What to do:
Without changing a character, output all of the records.

*** Provided data ***

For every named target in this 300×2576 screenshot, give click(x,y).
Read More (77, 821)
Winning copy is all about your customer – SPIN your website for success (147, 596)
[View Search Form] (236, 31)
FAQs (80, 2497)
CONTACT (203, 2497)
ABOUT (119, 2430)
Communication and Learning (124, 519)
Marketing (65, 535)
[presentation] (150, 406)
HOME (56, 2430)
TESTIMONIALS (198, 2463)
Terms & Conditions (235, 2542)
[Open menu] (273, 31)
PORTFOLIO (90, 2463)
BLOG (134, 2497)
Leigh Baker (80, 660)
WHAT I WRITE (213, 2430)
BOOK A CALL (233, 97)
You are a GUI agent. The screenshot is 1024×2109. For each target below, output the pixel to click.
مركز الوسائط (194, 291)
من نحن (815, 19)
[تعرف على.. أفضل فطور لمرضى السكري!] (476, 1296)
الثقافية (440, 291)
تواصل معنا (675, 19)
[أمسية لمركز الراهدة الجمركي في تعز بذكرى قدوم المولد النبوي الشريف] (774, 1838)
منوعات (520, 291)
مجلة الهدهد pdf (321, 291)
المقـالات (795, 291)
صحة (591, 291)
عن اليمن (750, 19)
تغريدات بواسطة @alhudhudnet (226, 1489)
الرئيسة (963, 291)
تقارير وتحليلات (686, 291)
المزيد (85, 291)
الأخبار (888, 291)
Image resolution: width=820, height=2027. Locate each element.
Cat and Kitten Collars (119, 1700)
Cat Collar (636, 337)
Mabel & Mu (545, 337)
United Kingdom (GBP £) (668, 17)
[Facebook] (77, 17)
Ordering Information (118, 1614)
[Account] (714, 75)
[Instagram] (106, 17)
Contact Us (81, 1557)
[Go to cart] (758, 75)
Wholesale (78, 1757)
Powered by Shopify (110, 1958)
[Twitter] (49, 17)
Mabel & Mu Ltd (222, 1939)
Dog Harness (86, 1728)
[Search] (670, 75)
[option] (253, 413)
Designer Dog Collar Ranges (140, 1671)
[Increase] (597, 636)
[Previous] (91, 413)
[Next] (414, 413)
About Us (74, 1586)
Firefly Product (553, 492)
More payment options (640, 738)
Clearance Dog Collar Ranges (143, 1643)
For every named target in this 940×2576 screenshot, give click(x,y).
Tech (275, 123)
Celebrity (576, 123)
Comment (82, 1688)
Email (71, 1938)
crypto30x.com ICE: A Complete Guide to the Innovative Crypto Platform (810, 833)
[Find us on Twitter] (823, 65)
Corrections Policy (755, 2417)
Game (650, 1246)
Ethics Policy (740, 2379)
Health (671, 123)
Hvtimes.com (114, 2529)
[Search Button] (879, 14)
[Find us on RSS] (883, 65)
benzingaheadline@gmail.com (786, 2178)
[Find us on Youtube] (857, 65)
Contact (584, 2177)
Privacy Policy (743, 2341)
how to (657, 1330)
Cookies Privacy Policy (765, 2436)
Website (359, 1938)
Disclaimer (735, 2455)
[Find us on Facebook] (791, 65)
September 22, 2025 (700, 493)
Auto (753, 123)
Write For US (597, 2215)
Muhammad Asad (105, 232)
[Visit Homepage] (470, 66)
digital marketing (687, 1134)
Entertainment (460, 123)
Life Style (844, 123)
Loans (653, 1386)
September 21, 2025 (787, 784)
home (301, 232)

*** End of Provided data ***

Task solution:
For every named target in this 300×2576 screenshot, give click(x,y).
Read More (77, 821)
Winning copy is all about your customer – SPIN your website for success (147, 596)
[View Search Form] (236, 31)
FAQs (80, 2497)
CONTACT (203, 2497)
ABOUT (119, 2430)
Communication and Learning (124, 519)
Marketing (65, 535)
[presentation] (150, 406)
HOME (56, 2430)
TESTIMONIALS (198, 2463)
Terms & Conditions (235, 2542)
[Open menu] (273, 31)
PORTFOLIO (90, 2463)
BLOG (134, 2497)
Leigh Baker (80, 660)
WHAT I WRITE (213, 2430)
BOOK A CALL (233, 97)
You are a GUI agent. The screenshot is 1024×2109. For each target below, output the pixel to click.
مركز الوسائط (194, 291)
من نحن (815, 19)
[تعرف على.. أفضل فطور لمرضى السكري!] (476, 1296)
الثقافية (440, 291)
تواصل معنا (675, 19)
[أمسية لمركز الراهدة الجمركي في تعز بذكرى قدوم المولد النبوي الشريف] (774, 1838)
منوعات (520, 291)
مجلة الهدهد pdf (321, 291)
المقـالات (795, 291)
صحة (591, 291)
عن اليمن (750, 19)
تغريدات بواسطة @alhudhudnet (226, 1489)
الرئيسة (963, 291)
تقارير وتحليلات (686, 291)
المزيد (85, 291)
الأخبار (888, 291)
Image resolution: width=820, height=2027. Locate each element.
Cat and Kitten Collars (119, 1700)
Cat Collar (636, 337)
Mabel & Mu (545, 337)
United Kingdom (GBP £) (668, 17)
[Facebook] (77, 17)
Ordering Information (118, 1614)
[Account] (714, 75)
[Instagram] (106, 17)
Contact Us (81, 1557)
[Go to cart] (758, 75)
Wholesale (78, 1757)
Powered by Shopify (110, 1958)
[Twitter] (49, 17)
Mabel & Mu Ltd (222, 1939)
Dog Harness (86, 1728)
[Search] (670, 75)
[option] (253, 413)
Designer Dog Collar Ranges (140, 1671)
[Increase] (597, 636)
[Previous] (91, 413)
[Next] (414, 413)
About Us (74, 1586)
Firefly Product (553, 492)
More payment options (640, 738)
Clearance Dog Collar Ranges (143, 1643)
For every named target in this 940×2576 screenshot, give click(x,y).
Tech (275, 123)
Celebrity (576, 123)
Comment (82, 1688)
Email (71, 1938)
crypto30x.com ICE: A Complete Guide to the Innovative Crypto Platform (810, 833)
[Find us on Twitter] (823, 65)
Corrections Policy (755, 2417)
Game (650, 1246)
Ethics Policy (740, 2379)
Health (671, 123)
Hvtimes.com (114, 2529)
[Search Button] (879, 14)
[Find us on RSS] (883, 65)
benzingaheadline@gmail.com (786, 2178)
[Find us on Youtube] (857, 65)
Contact (584, 2177)
Privacy Policy (743, 2341)
how to (657, 1330)
Cookies Privacy Policy (765, 2436)
Website (359, 1938)
Disclaimer (735, 2455)
[Find us on Facebook] (791, 65)
September 22, 2025 (700, 493)
Auto (753, 123)
Write For US (597, 2215)
Muhammad Asad (105, 232)
[Visit Homepage] (470, 66)
digital marketing (687, 1134)
Entertainment (460, 123)
Life Style (844, 123)
Loans (653, 1386)
September 21, 2025 (787, 784)
home (301, 232)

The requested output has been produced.